Eğer yaşları küçük olduğu halde çekinik davranıyorsa araştırmak gerek neden cesareti yok, diye… Verileri sünger gibi emen insan neden fikrini söylemekte çekinir? Sormayı öğrenmeliler. Sorarak, araştırarak öğrenilir.
Öğrencilerime, “bu görsele koyacağınız neler olurdu?” Diye sorardım. Verilen karşılıklar sadece bu soruya yanıt şeklinde olurdu. Bir gün bir öğrencim, “ben çıkartmak istiyorum.” Dedi. Bu sorumu değiştirmeme neden oldu ve o öğrenci gözüme girdi, kendine sunulanı kabul etmeyerek…
Keşfetmek öğrenmektir, öğrenmek keşfetmektir, yaşamaktır. Önce kendimizi keşfe çıkalım.
Seminer bir içserüven yaşatmak derdini taşıyor… Sorumluluk önce anne babada sonra öğretmende… Ama seminerde sorumluluk kendisinde…
Kurdukları öyküler, kurguladıkları senaryolar merak ettikleri yaşamları kapsıyor.
Saydamlar yoluyla iletişim sağlıyorum seminerde. Kendilerini kurguladıkları öykülerde anlatmak, öykünün sahibi olarak… Bu arada tanıdıklarını sandıkları arkadaşlarının tanımadıkları yönlerini keşfetmek ve şaşırmak… Bu seminerlerimde yaşanan bir durum. Şahit olmak güzel. Çoğalımları yaşıyoruz birlikte…
Seminerde farklı ilişkilendirmelerini, hayalgücüne dayalı öykülerini, senaryolarını aktarırken hem kendini duyumsuyor, kendinin farkına varıyor hem de çevresinin kendisini anlamasına, duyumsamasına, fark etmesine sebep oluyor.
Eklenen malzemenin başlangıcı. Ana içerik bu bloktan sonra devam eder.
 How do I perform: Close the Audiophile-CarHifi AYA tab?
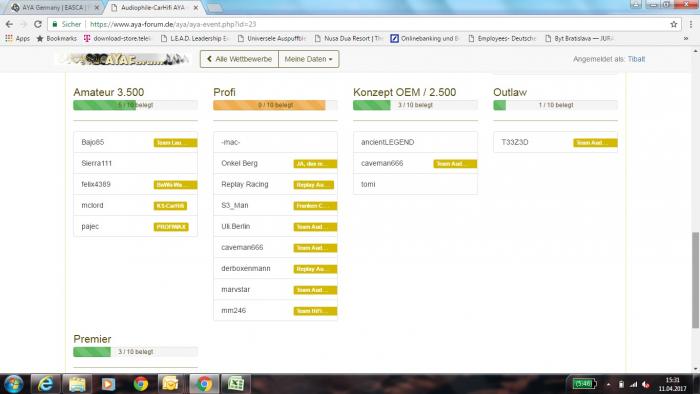click(x=196, y=8)
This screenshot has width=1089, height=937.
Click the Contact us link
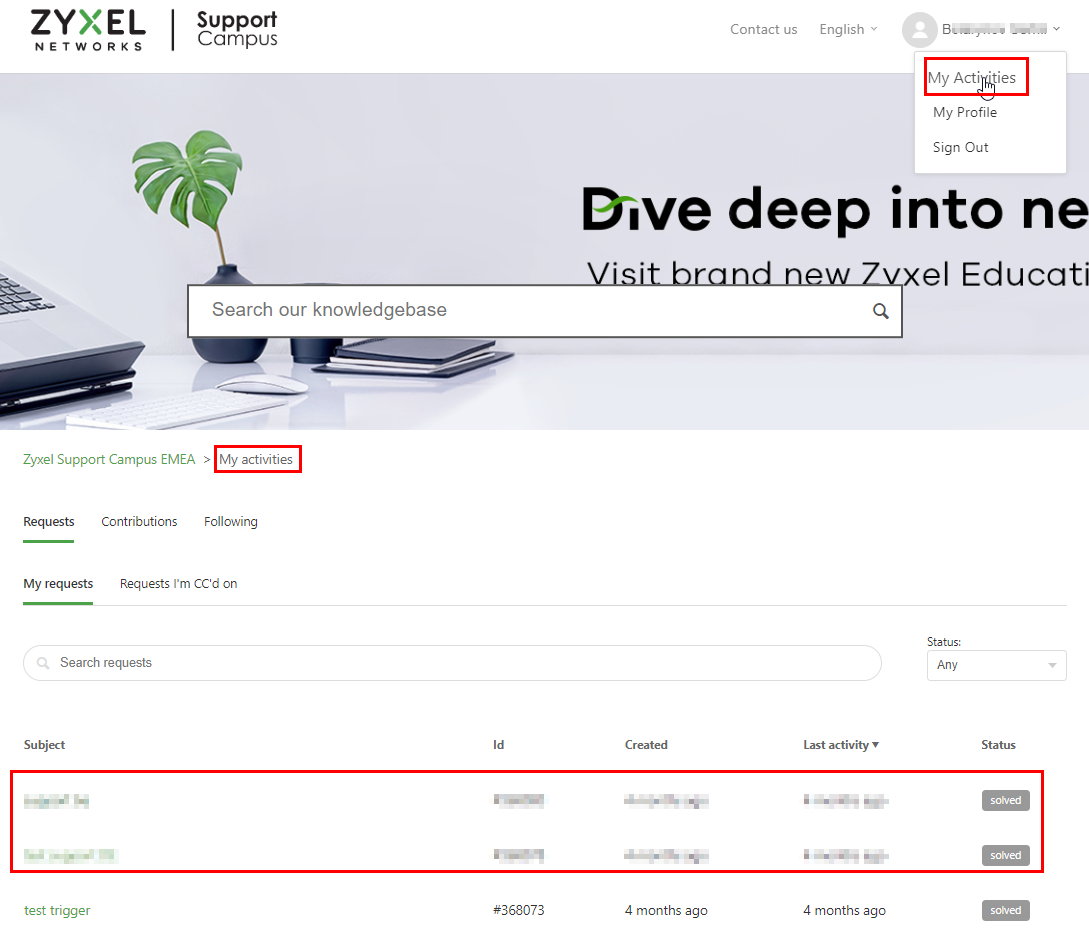tap(763, 29)

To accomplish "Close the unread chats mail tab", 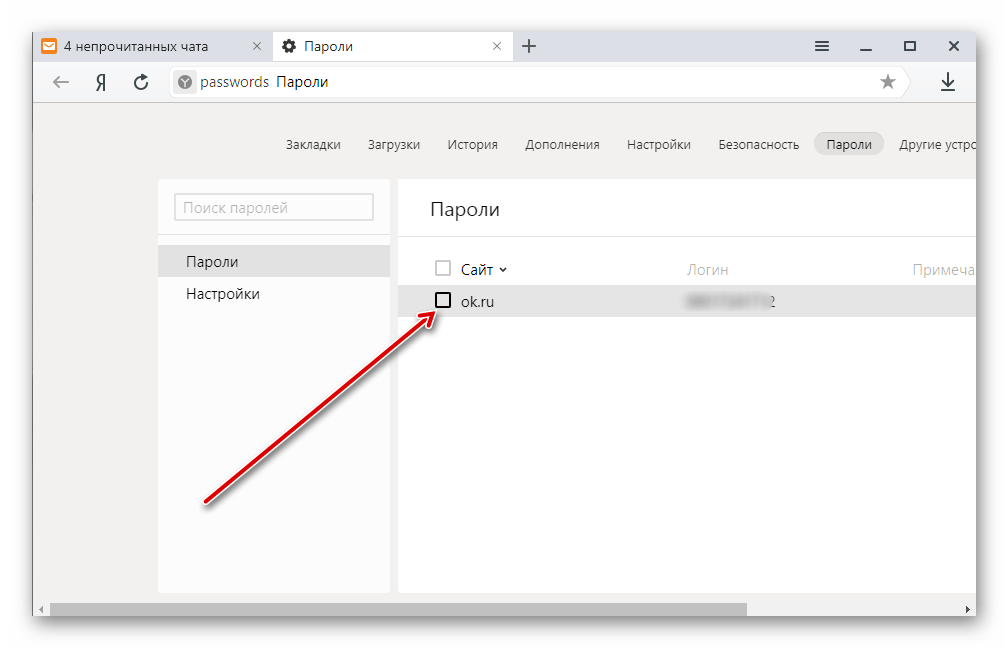I will [257, 46].
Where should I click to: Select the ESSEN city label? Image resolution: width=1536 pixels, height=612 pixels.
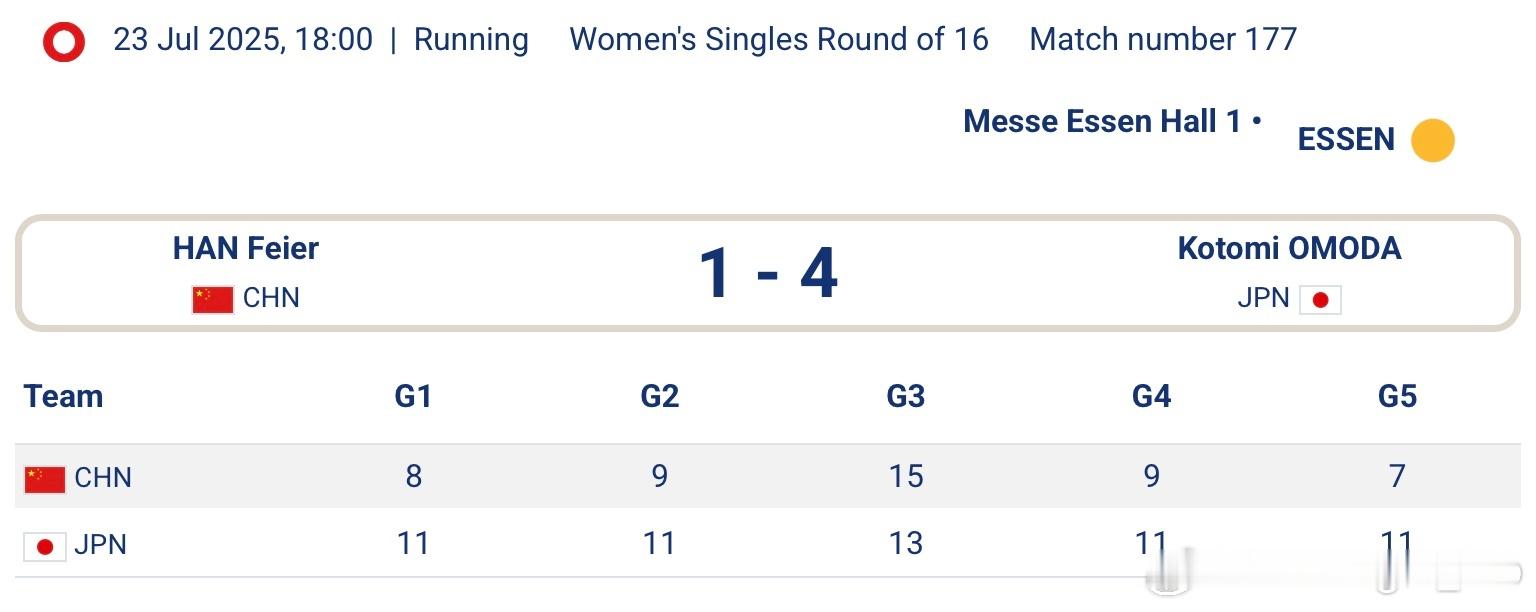(x=1346, y=140)
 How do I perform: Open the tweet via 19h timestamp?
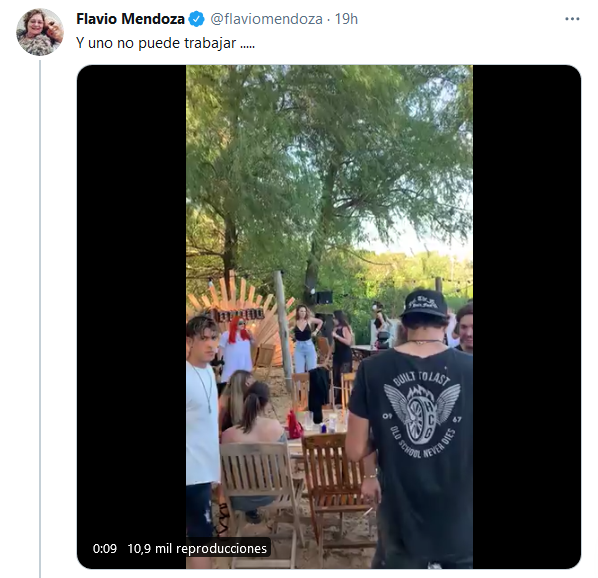(x=346, y=19)
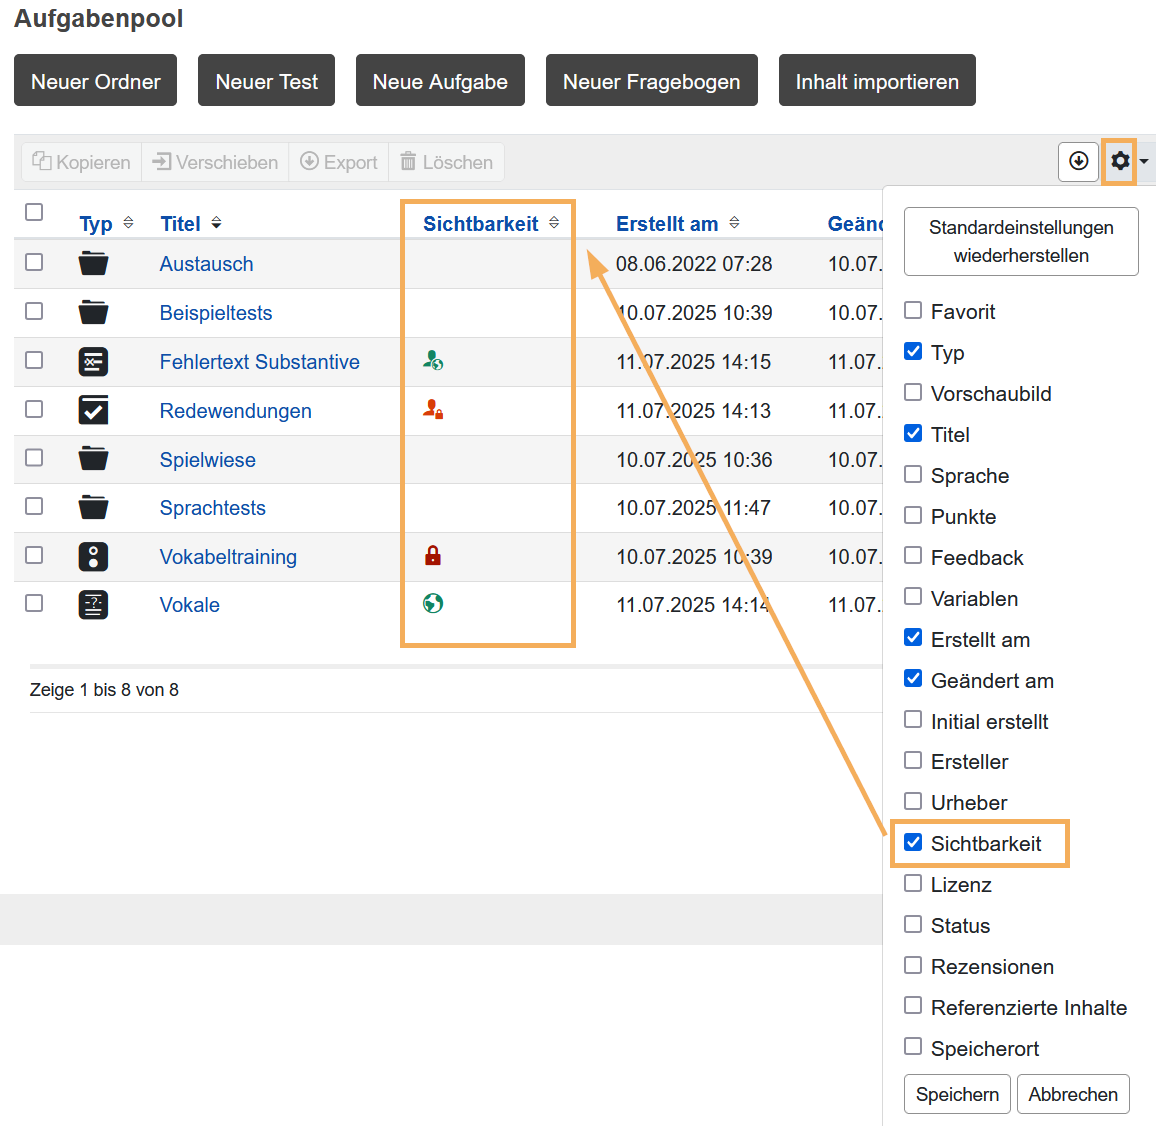1156x1126 pixels.
Task: Click the Vokabeltraining task type icon
Action: click(x=93, y=556)
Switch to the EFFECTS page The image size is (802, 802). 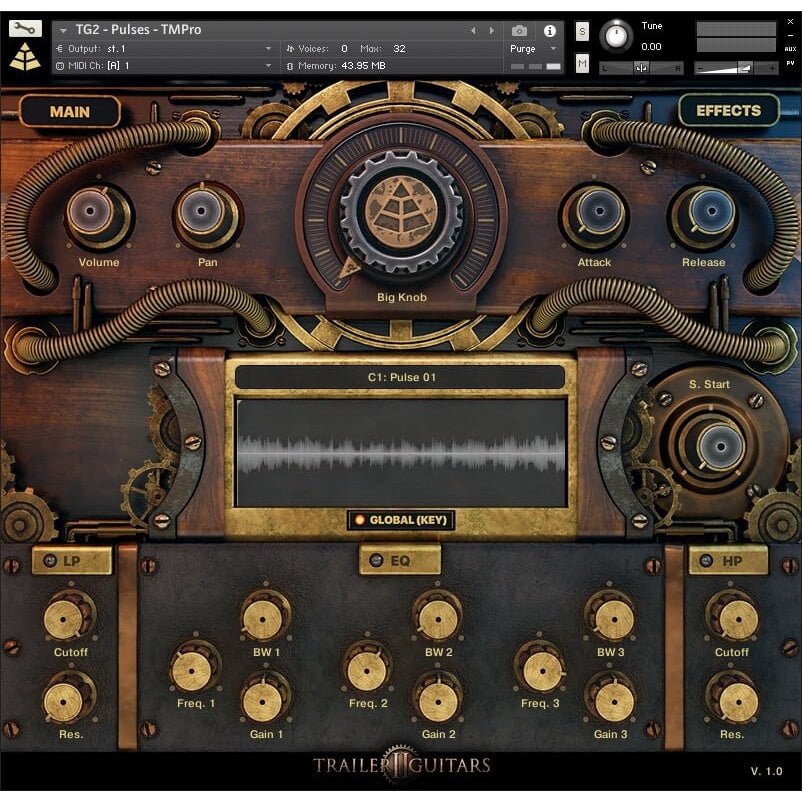click(x=728, y=111)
Kendine kitap aldıran nedenlerden farklı nedenlere sahip olanlara şahit olunca bir öğrenme de gerçekleşiyor seminerde. Belki önceden önemsemediği, düşünemediği, düşünemediği bir sebep onun yaşamına da geçebilir. Bu değişim demektir.
Seminer yaşamı anlamlı kılmak ve bu anlamı paylaşmak üzerine, “yaratıcılık” başatında… Bu “iletişim” başatında da olabilir. Her konu başat ya da ikincil olsun seminer karşılıklı bir etkileşim içinde gerçekleşiyor. İzleyicilerin - katılımcıların gözlerine bakarak konuşmak ilgiyi daha da katlanıyor.
Yaratıcı iletişimi sanat yapıtları üzerinden gerçekleştiriyorum. Sanatçının yapıtını oluşturan anlamlar dışında anlamlar üretilmesini sağlamak farklı kişiliklerin yanyana gelmesinden oluşan bir zenginlik yaşam buluyor. Deneyimler ve farklı görüşler çarpışması yeni fikirlerin doğmasına neden oluyor.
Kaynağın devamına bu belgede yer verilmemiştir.